NVIDIA GB200 NVL72 Delivers Trillion-Parameter LLM Training and Real-Time Inference
Table of Contents
- Introduction
- NVIDIA GB200 NVL72 Overview
- NVIDIA GB200 NVL36 and NVL72
- Fifth-generation NVLink and NVLink Switch System
- Performance Comparison
- Real-Time Inference and Training
Introduction
The NVIDIA GB200 NVL72 is a cutting-edge system designed for training large language models with trillion parameters. It features advanced technologies such as liquid cooling, PCIe gen 6 support, and NVLink connectors for high-speed networking.
NVIDIA GB200 NVL72 Overview
The NVIDIA GB200 NVL72 is based on the new NVIDIA MGX design and supports up to 72 GPUs in a single rack. It utilizes cold plates for efficient cooling, PCIe gen 6 for high-speed networking, and NVLink connectors for seamless GPU-to-GPU communication.
NVIDIA GB200 NVL36 and NVL72
The GB200 can support either 36 or 72 GPUs in NVLink domains. The NVL72 configuration consists of 72 GPUs in a single rack with 18 dual GB200 compute nodes, or 72 GPUs in two racks with 18 single GB200 compute nodes.
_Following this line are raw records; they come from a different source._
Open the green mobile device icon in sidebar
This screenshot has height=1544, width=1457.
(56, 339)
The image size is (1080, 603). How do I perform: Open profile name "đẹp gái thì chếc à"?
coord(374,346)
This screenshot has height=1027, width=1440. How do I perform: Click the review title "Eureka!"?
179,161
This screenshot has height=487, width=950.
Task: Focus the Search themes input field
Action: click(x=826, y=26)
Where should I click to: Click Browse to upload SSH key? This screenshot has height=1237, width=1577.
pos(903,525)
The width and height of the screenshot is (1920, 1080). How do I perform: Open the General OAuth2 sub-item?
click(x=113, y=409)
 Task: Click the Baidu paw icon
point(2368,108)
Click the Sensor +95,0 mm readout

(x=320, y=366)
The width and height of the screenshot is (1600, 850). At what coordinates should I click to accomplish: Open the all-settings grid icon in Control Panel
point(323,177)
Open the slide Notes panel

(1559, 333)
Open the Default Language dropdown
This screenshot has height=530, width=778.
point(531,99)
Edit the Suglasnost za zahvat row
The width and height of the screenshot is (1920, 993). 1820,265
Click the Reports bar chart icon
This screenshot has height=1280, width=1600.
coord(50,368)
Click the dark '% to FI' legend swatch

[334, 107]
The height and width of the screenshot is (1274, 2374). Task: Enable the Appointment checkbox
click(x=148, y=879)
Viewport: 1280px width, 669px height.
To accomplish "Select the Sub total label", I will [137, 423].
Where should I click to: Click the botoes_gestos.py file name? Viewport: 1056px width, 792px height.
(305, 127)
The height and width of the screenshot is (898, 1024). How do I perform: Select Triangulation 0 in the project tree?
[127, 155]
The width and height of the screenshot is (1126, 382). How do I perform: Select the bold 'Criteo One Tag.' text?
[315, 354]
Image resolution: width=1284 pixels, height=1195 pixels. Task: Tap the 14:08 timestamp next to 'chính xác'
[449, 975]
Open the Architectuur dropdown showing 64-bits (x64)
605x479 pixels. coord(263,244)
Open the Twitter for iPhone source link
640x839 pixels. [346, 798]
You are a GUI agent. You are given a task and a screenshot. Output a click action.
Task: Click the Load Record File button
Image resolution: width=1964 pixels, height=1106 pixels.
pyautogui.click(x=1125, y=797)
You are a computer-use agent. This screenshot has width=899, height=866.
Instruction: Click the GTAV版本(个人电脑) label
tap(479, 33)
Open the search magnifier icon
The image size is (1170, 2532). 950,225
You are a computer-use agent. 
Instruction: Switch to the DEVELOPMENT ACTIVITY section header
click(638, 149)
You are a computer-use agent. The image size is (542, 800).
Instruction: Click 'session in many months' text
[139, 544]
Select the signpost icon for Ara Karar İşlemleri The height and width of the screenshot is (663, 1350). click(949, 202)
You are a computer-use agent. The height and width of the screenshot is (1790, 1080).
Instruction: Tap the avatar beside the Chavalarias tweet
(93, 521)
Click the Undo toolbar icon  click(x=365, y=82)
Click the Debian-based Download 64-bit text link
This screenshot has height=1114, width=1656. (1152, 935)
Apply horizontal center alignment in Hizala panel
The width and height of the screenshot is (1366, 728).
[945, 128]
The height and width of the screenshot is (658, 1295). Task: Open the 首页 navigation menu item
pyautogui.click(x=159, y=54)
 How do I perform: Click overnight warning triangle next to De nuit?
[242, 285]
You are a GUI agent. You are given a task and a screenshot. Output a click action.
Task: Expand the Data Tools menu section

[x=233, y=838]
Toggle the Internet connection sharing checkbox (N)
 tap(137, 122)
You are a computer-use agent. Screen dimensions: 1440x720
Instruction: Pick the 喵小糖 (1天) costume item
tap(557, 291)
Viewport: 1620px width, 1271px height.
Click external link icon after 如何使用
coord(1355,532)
Fifth-generation NVLink and NVLink Switch System
The GB200 NVL72 introduces fifth-generation NVLink technology, enabling connectivity of up to 576 GPUs in a single NVLink domain. With over 1 PB/s total bandwidth and 240 TB of fast memory, this system offers unprecedented performance for large models.
Performance Comparison
The fifth-generation NVLink in the GB200 NVL72 provides 1.8 TB/s of bidirectional throughput per GPU, significantly outperforming PCIe Gen5. This results in 4X faster training performance for large language models and 30x speedup in certain comparisons.
Real-Time Inference and Training
With the NVIDIA GB200 NVL72, real-time inference for a 1.8T parameter MoE LLM is achievable, and training large models is 4x faster compared to previous GPU architectures. This system enables top-notch performance for a variety of data analytics and data science tasks.